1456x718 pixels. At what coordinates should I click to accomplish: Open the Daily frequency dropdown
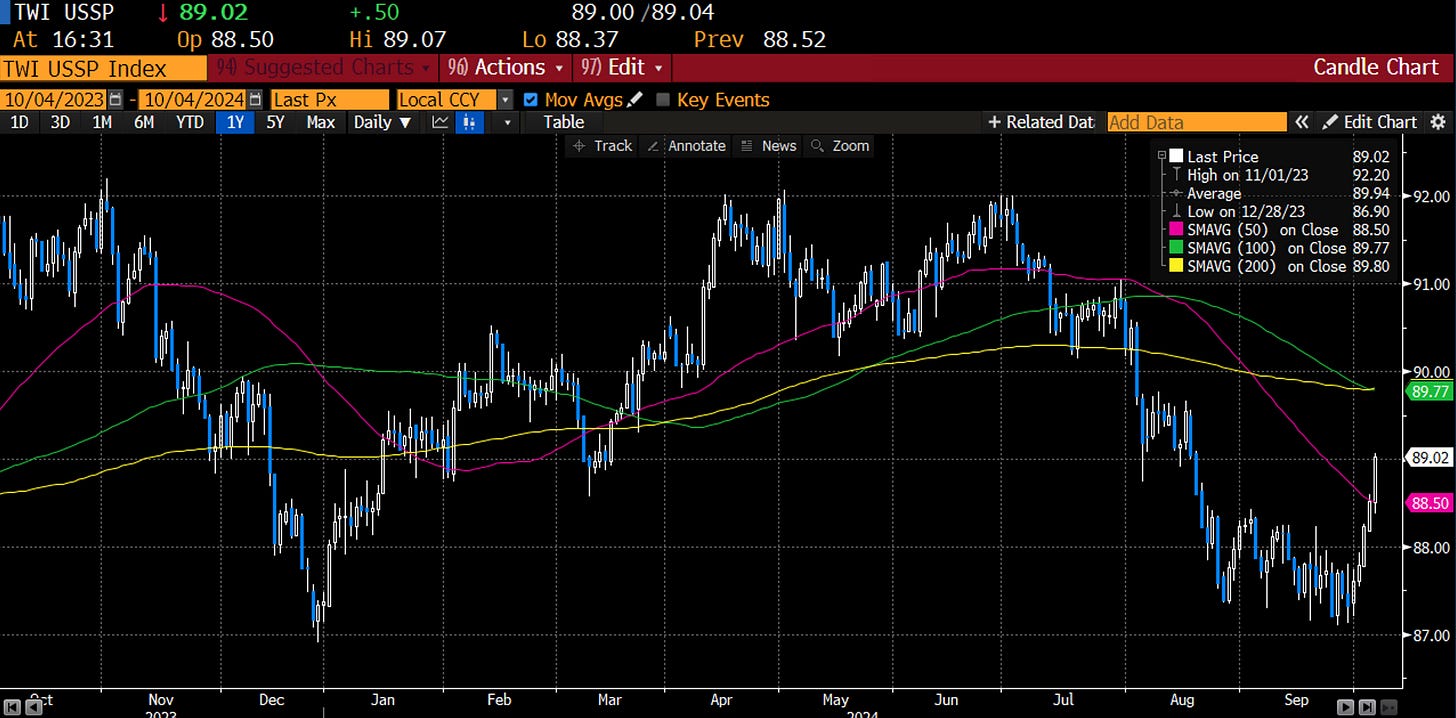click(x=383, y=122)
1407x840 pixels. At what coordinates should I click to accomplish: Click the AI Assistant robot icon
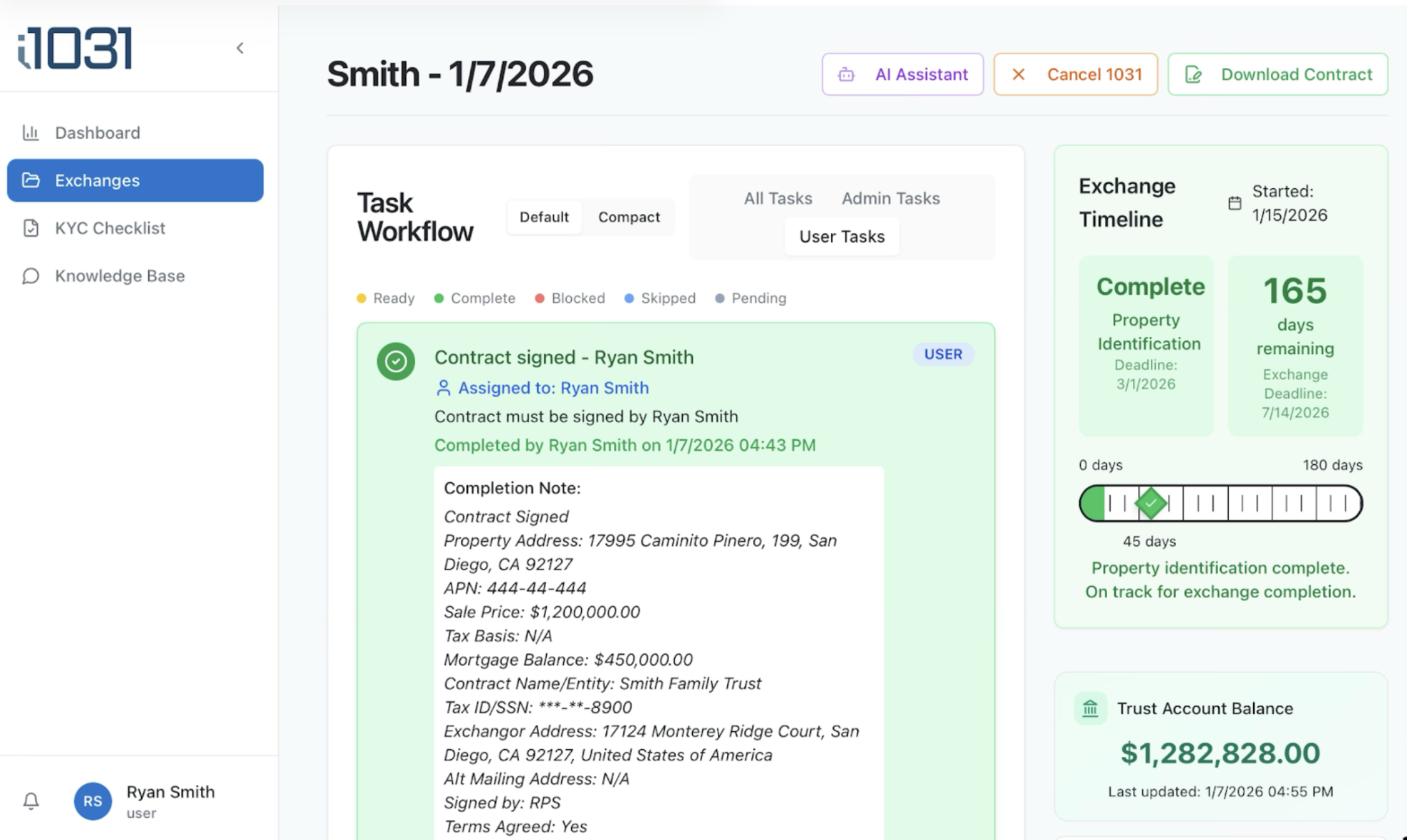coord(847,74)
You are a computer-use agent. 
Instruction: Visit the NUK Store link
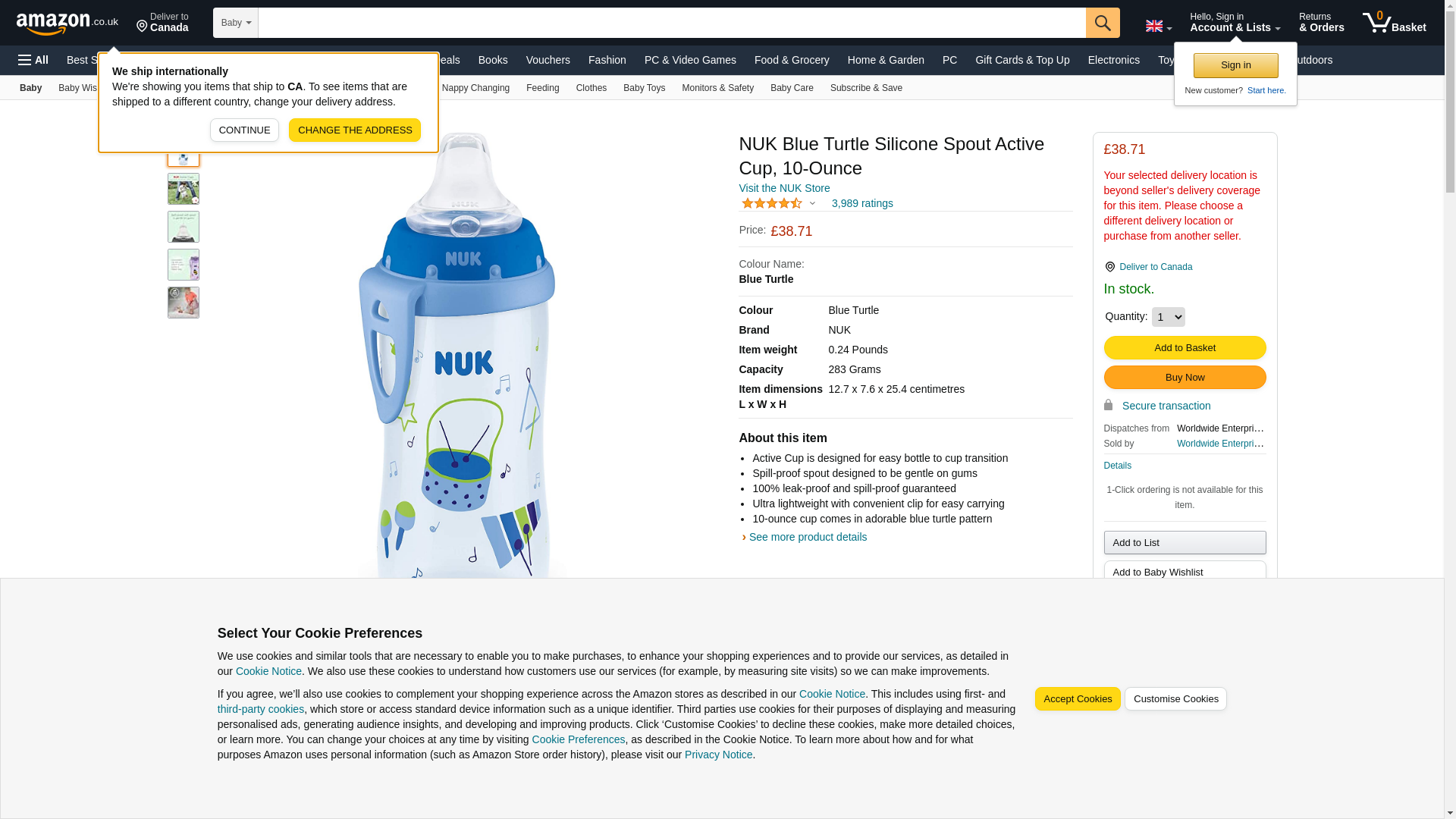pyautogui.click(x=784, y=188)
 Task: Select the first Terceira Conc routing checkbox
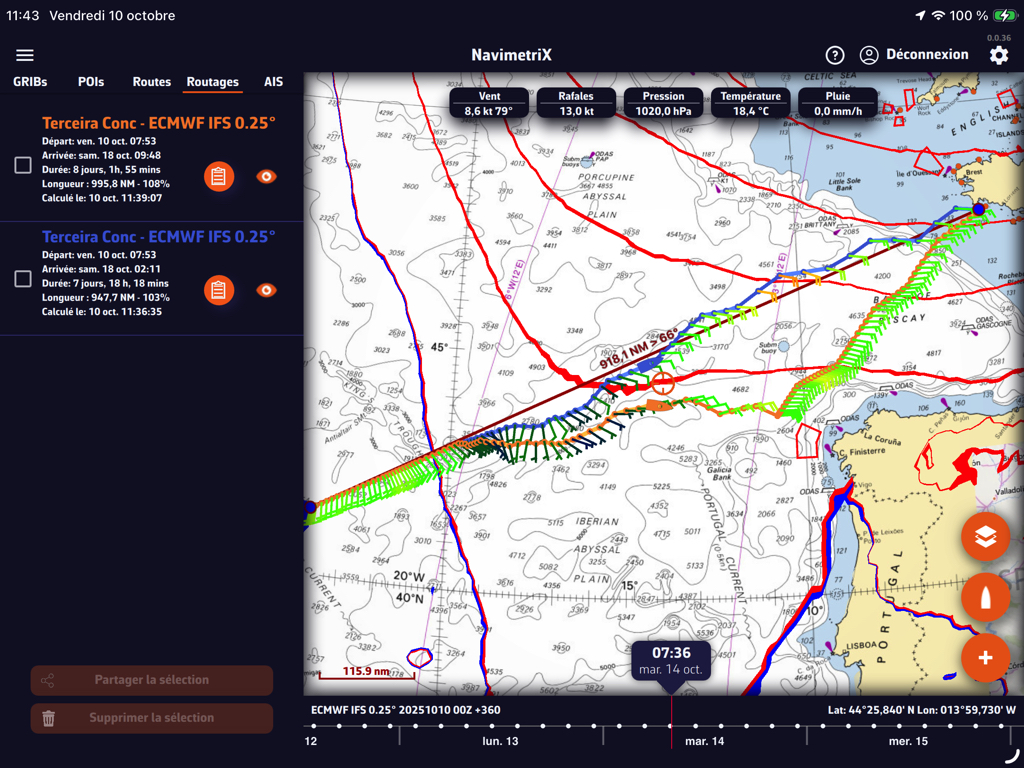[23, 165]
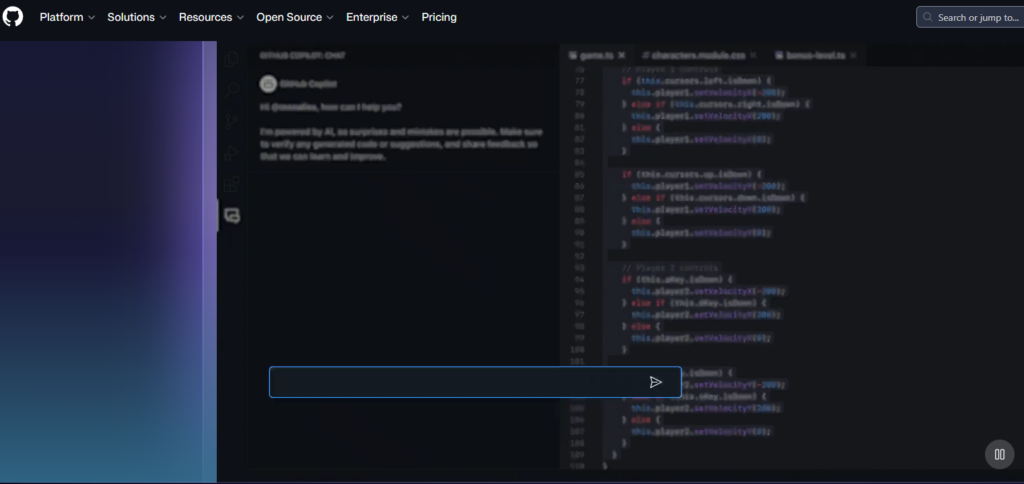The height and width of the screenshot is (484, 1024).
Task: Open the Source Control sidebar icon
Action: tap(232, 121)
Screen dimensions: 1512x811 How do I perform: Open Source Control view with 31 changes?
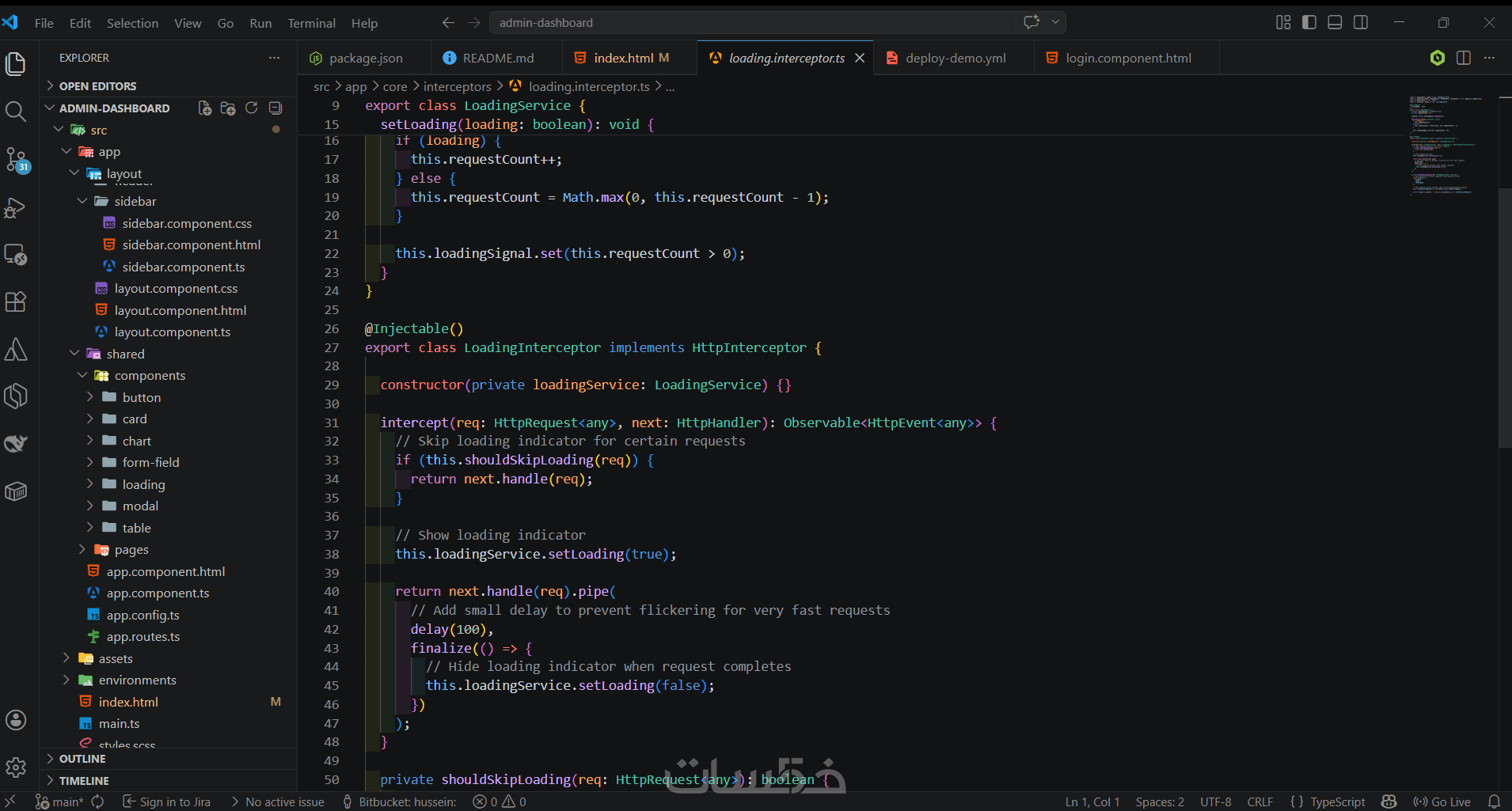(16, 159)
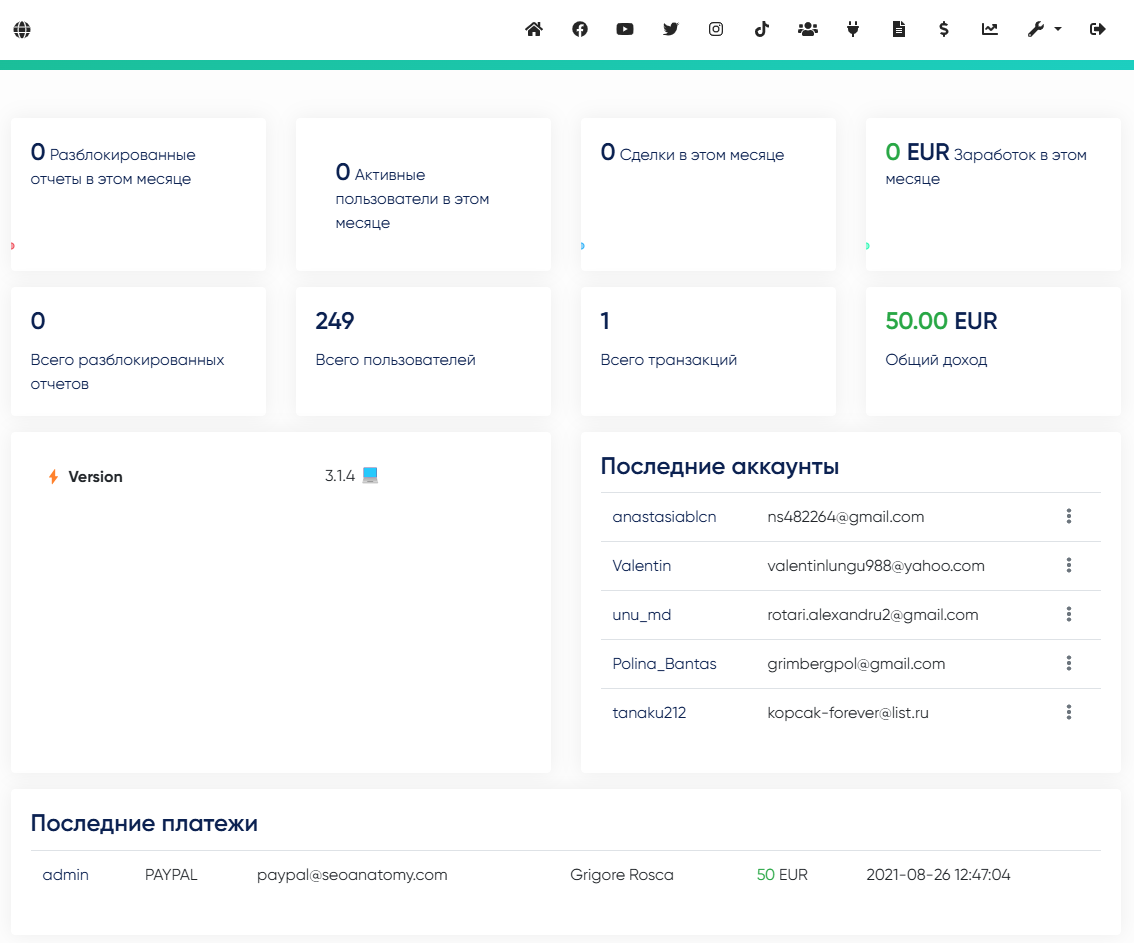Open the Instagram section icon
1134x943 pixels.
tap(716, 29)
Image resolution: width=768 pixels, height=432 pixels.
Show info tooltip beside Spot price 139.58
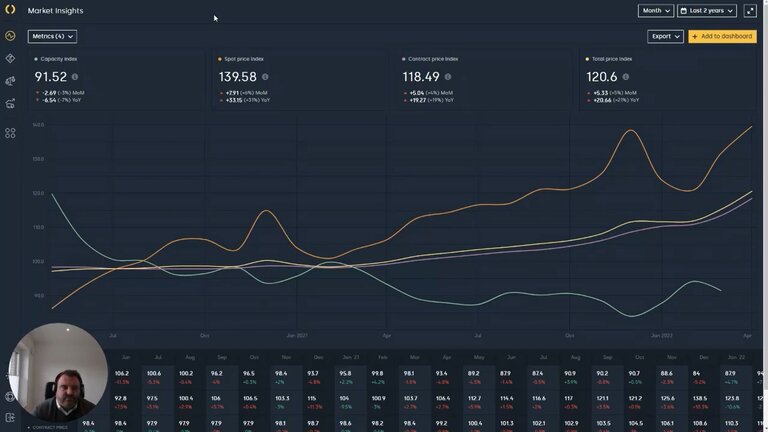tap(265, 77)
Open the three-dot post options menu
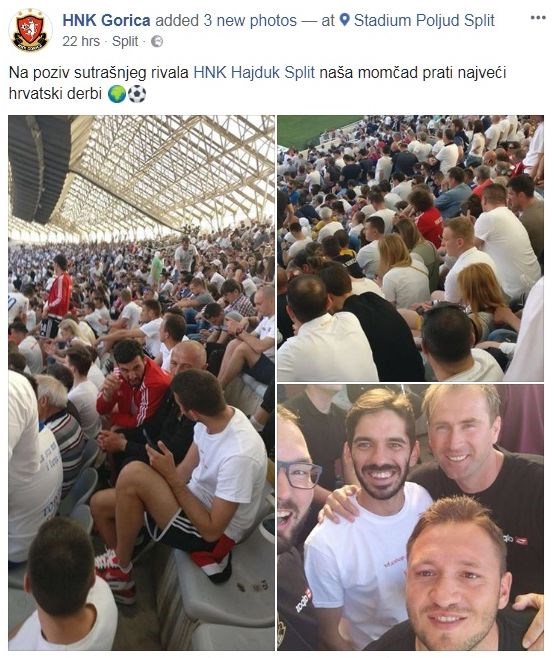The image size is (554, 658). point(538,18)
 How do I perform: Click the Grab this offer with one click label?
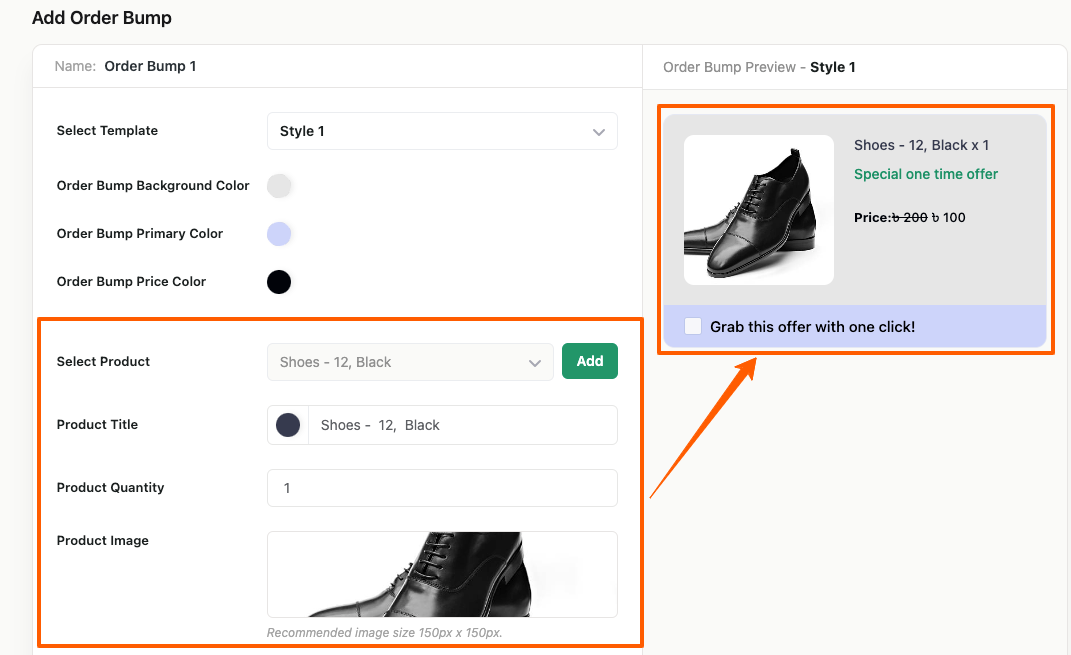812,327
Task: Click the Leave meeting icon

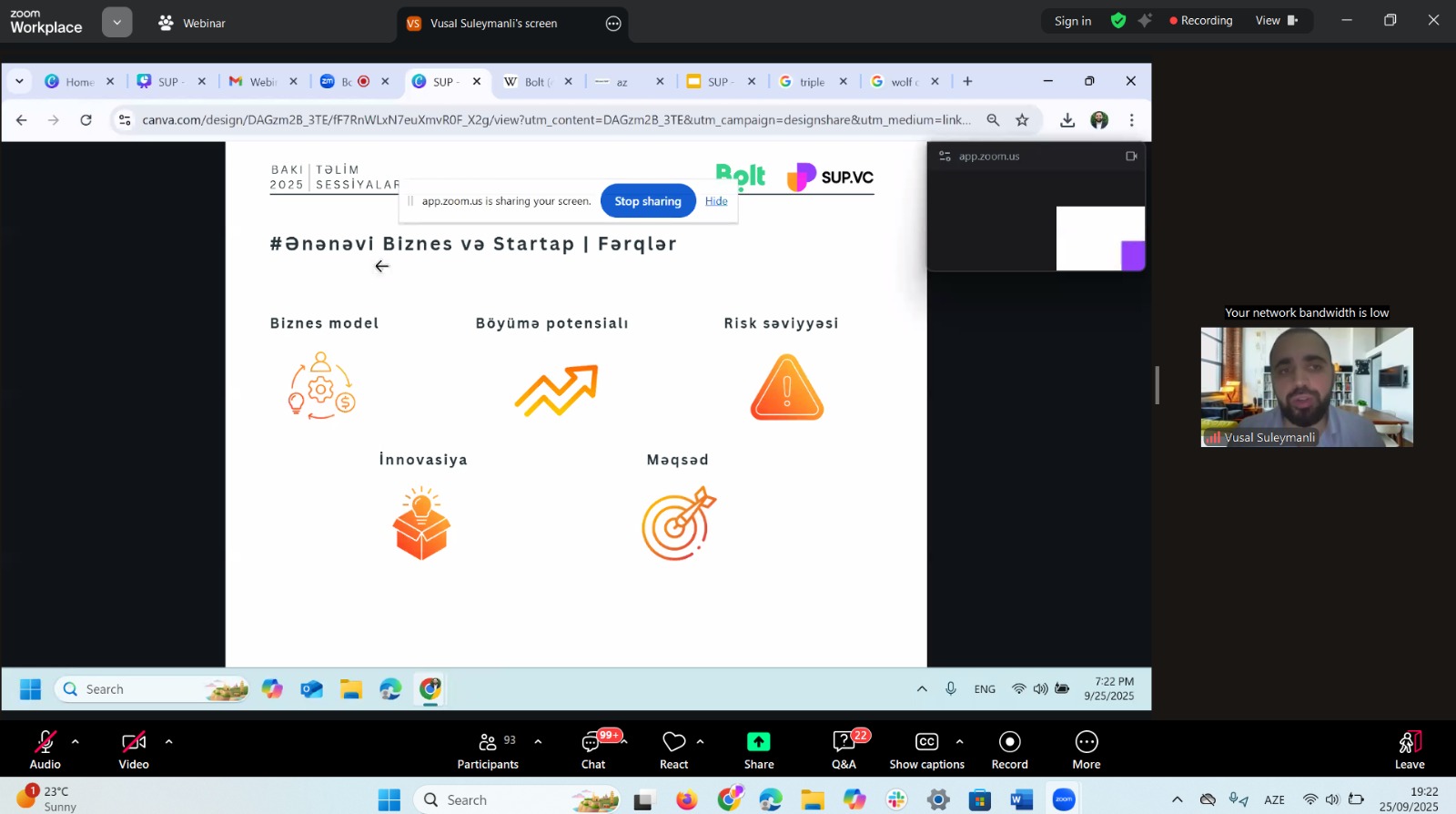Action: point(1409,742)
-.-.-
### REQUEST
Scale the rows from the line that contains "1407x840 pixels. At" through the line that contains "pyautogui.click(x=784, y=188)", both lines included, and output only those lines. Keep the requests unchanged, multiply every click coordinate in the answers by 1.7, round each result to a whole number with halves rounded up, and leave the pictures out.

### WRITTEN SOLUTION
1407x840 pixels. At what coordinates should I click to accomplish: Click the AI Assistant robot icon
coord(1440,126)
You are a computer-use agent. 
Instruction: Visit the NUK Store link
pyautogui.click(x=1333, y=320)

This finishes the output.